# Simple "Eye" Lighting?



## Daddy's Little Corpse (Sep 7, 2006)

So I'm not the most technologically advanced person when it comes to my haunts-- and okay pretty much anything else. I do some mood lighting/spots etc, but this year I'm doing my Nursery School theme and I'm going to have A LOT of little demons around. I want a glowing eye, floating head look for all the little toddlers I'll be making. Today I remembered a science project I had to do in 6th grade with a couple batteries, some wire and a little lightbulb. I tried to find something similar online, but have yet to have any luck.

Anyone have a how-to? I want to be able to make 'em out of single red christmas light bulbs (I have a strand to take apart and utilize). It's gotta be cheap and simple to hook up, cause I'm going to have at least 12-13 little dead kids hanging around my haunt that'll need eyes.

Thanks in advance!


----------



## Dr Morbius (Sep 21, 2004)

Be careful using christmas 120V bulbs..if you use only a few of them they could burn very hot and burn out. They are meant to be used in a strand to distribute the current evenly among all the bulbs. You should use LEDs for eyes.


----------



## Aelwyn (Jul 7, 2008)

erm...just saw something on this somewhere....


agh....I can't find it. If I do, I'll post it. It was basically taking an LED, two pieces of card paper, a watch battery, and taping it all together (the card made an "on/off" switch). I don't know if it was on this forum, or on another site.


----------



## Koumajutsu (Aug 9, 2006)

Dr Morbius said:


> Be careful using christmas 120V bulbs..if you use only a few of them they could burn very hot and burn out. They are meant to be used in a strand to distribute the current evenly among all the bulbs. You should use LEDs for eyes.


he's probbaly planning on using miniature christmas lights. they run on 3V nicely


----------



## Daddy's Little Corpse (Sep 7, 2006)

Aelwyn said:


> erm...just saw something on this somewhere....
> 
> agh....I can't find it. If I do, I'll post it. It was basically taking an LED, two pieces of card paper, a watch battery, and taping it all together (the card made an "on/off" switch). I don't know if it was on this forum, or on another site.

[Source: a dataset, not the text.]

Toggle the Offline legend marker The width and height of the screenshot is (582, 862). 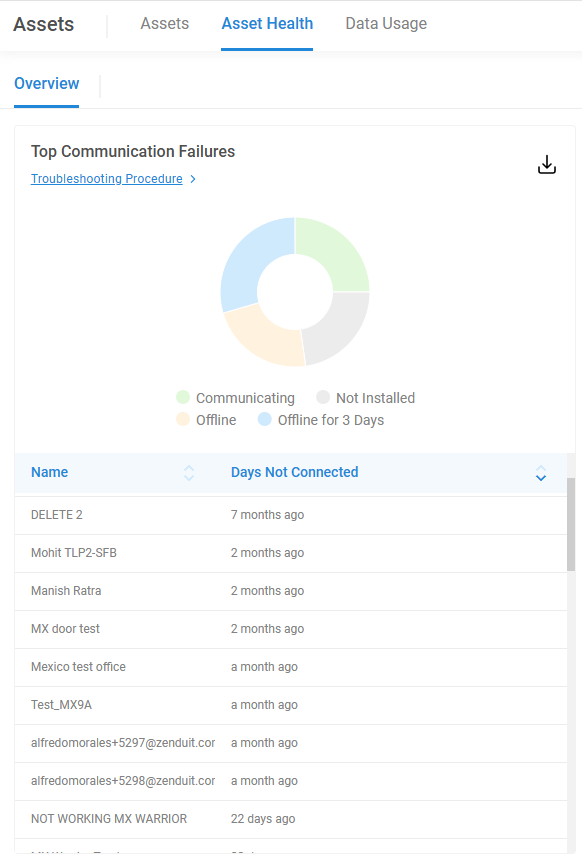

Aw man, that sounds EXACTLY like what I'm looking for. Hope you find it! especially since My AC Moore has tea light batteries on clearance, 6 for 25 cents!!!

*Dr Morbius* & *Koumajutsu*-- Yes, the lights I want to use are the mini strands. The light bulbs are just small enough to use on my toddler-sized demons.


----------



## Sickie Ickie (Jun 20, 2006)

You're talking about throwies. http://graffitiresearchlab.com/?page_id=6 Just leave off the magnet.

Or just use two LEDs (voltage less than 3v combined), an AA battery box holder from radio shack, 2 AA batteries and some wires.


----------



## Moon Dog (Oct 3, 2006)

Here's good site for LED eyes.

LED Eyes


----------



## Aelwyn (Jul 7, 2008)

Sickie Ickie said:


> You're talking about throwies. http://graffitiresearchlab.com/?page_id=6 Just leave off the magnet.
> 
> Or just use two LEDs (voltage less than 3v combined), an AA battery box holder from radio shack, 2 AA batteries and some wires.


Yep, it's very similar to that. Except that there was a piece of cardstock between the wire and the battery, and one on top of the wire. They were taped together so the one between the battery and wire was able to be removed and replaced to turn it on and off.


----------



## scream1973 (Dec 23, 2007)

This is what you are looking for it was here by Cassie
http://hauntforum.com/showthread.php?t=9735&highlight=LED+card


----------



## Aelwyn (Jul 7, 2008)

scream1973 said:


> This is what you are looking for it was here by Cassie
> http://hauntforum.com/showthread.php?t=9735&highlight=LED+card


Yes! That was it!  Thanks for finding it.....for some reason, I couldn't find it with the search thingie.


----------



## Daddy's Little Corpse (Sep 7, 2006)

THANK YOU!! That's EXACTLY what I was hoping to find.


----------